PARTS OF THE EXERCISE:
1. In the notebook on storing documents in PGVector, which base image does the fetch_from_minio component use?
2. Pick up the PGVector document-storage notebook right after its final line and write what comes next.

TEXT SHOWN:

***

# Notebook to use RAGDocument and LlamaStackClient to store documents in PGVector

In [None]:
!pip install --upgrade pip
!pip install boto3 pandas
!pip install docstring-parser==0.7.3 kfp-pipeline-spec==0.6.0 kfp-server-api==2.1.0 kubernetes==8.0.0 protobuf==4.21.1 requests-toolbelt==0.8.0
!pip install llama-stack
!pip install sentence-transformers
!pip install llama-stack-client==0.1.9
!pip install huggingface_hub==0.14.1
!pip install numpy
!pip install pdfplumber




### Fetch from minIO

In [187]:
from kfp.dsl import component, InputPath, OutputPath
from kfp.v2 import compiler

@component(
    base_image="python:3.10",
    packages_to_install=["boto3", "pandas", "llama-stack", "httpx", "numpy", "psycopg2", "llama-stack-client==0.1.9"]
)
def fetch_from_minio(
    bucket_name: str,
    file_key: str,
    minio_endpoint: str,
    minio_access_key: str,
    minio_secret_key: str,
    output_file: OutputPath()
):
    import boto3
    import os

    s3 = boto3.client(
        "s3",
        endpoint_url=minio_endpoint,
        aws_access_key_id=minio_access_key,
        aws_secret_access_key=minio_secret_key
    )

    os.makedirs(os.path.dirname(output_file), exist_ok=True)
    s3.download_file(bucket_name, file_key, output_file)
    print(f"File downloaded to: {output_file}")


### Chunk and Store Embeddings in PGVector

In [None]:
from kfp.dsl import component, InputPath, OutputPath
import json
import pandas as pd
import os
from llama_stack_client import LlamaStackClient
from llama_stack.apis.vector_dbs import VectorDB
from llama_stack.apis.vector_io import Chunk

In [None]:
@component(
    base_image="python:3.10",
    packages_to_install=["pdfplumber", "numpy", "pymupdf", "llama-stack-client==0.1.9", "pandas", "llama-stack", "httpx", "numpy", "psycopg2", "sentence-transformers", "huggingface_hub==0.14.1"]
)

***

EXTRACTED ENTRIES:

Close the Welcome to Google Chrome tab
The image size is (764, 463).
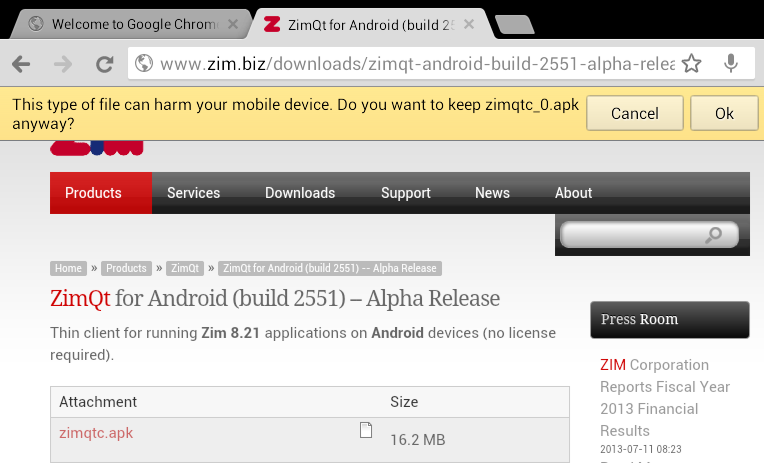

***

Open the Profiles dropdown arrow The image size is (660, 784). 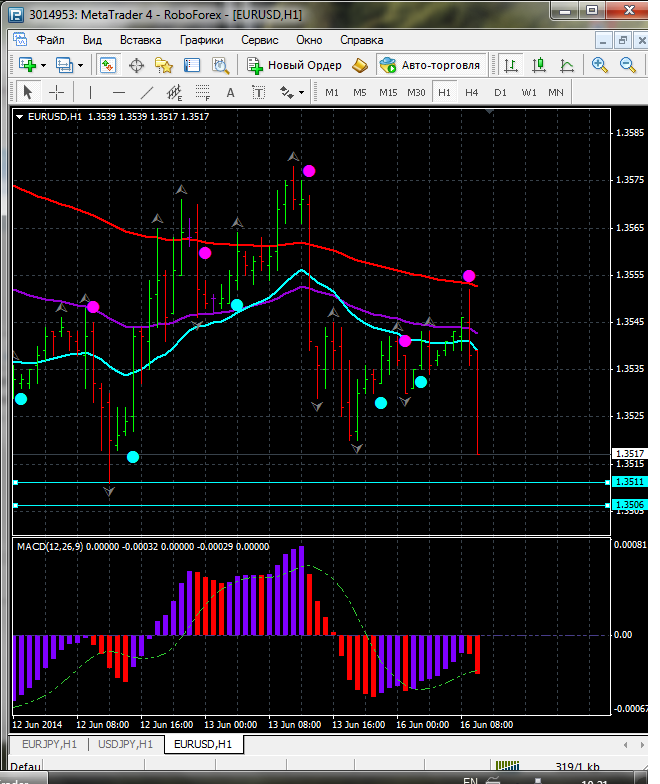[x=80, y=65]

***

SOLVED TASKS:
1. python:3.10

2.
def chunk_embed_and_store(
    input_file: InputPath(),
):
    from llama_stack_client import LlamaStackClient
    from llama_stack_client import Agent, AgentEventLogger, RAGDocument
    import pandas as pd
    from sentence_transformers import SentenceTransformer
    import json
    import os
    from sentence_transformers import SentenceTransformer
    import pdfplumber
    import numpy as np
    
    print(f"Reading PDF from: {input_file}")
    full_text = ""
    
    with pdfplumber.open(input_file) as pdf:
        for page in pdf.pages:
            page_text = page.extract_text()
            if page_text:
                full_text += page_text

    # Cleaning data
    full_text = full_text.encode('utf-8', 'ignore').decode('utf-8')
    full_text = full_text.replace('\x00', '')
    
    if not full_text.strip():
        raise ValueError("No text could be extracted from the PDF.")


    rng = np.random.default_rng()
    random_id = rng.integers(1000, 9999)
    
    document = RAGDocument(
        document_id=f"pdf-{random_id}-1",
        content=full_text,
        mime_type="application/pdf",
        metadata={"source": "rag-pipeline", "filename": os.path.basename(input_file)},
    )


    client = LlamaStackClient(base_url="http://llamastack.llama-stack-rag-2.svc.cluster.local:8321")

    vector_db_id = "my_documents_db_1"

    response = client.vector_dbs.register(
        vector_db_id="my_documents_db_1",
        embedding_model="all-MiniLM-L6-v2",
        embedding_dimension=384,
        provider_id="pgvector",
    )
    print(f"Vector database registered: {response}")
    
    print("Inserting document using rag_tool...")
    client.tool_runtime.rag_tool.insert(
        documents=[document],
        vector_db_id="my_documents_db_1",
        chunk_size_in_tokens=512,
    )
    print("Document inserted successfully using RAGDocument.")


### Pipeline

In [None]:
from kfp.dsl import pipeline
from kfp.v2 import compiler

@pipeline(name="pipeline-fetch-chunk-embed-store-vector-db")
def full_pipeline():
    fetch_step = fetch_from_minio(
        bucket_name="llama",
        file_key="abc.pdf",
        minio_endpoint="<mino-api-url>",
        minio_access_key="<minio_username>",
        minio_secret_key="<minio_password>"
    )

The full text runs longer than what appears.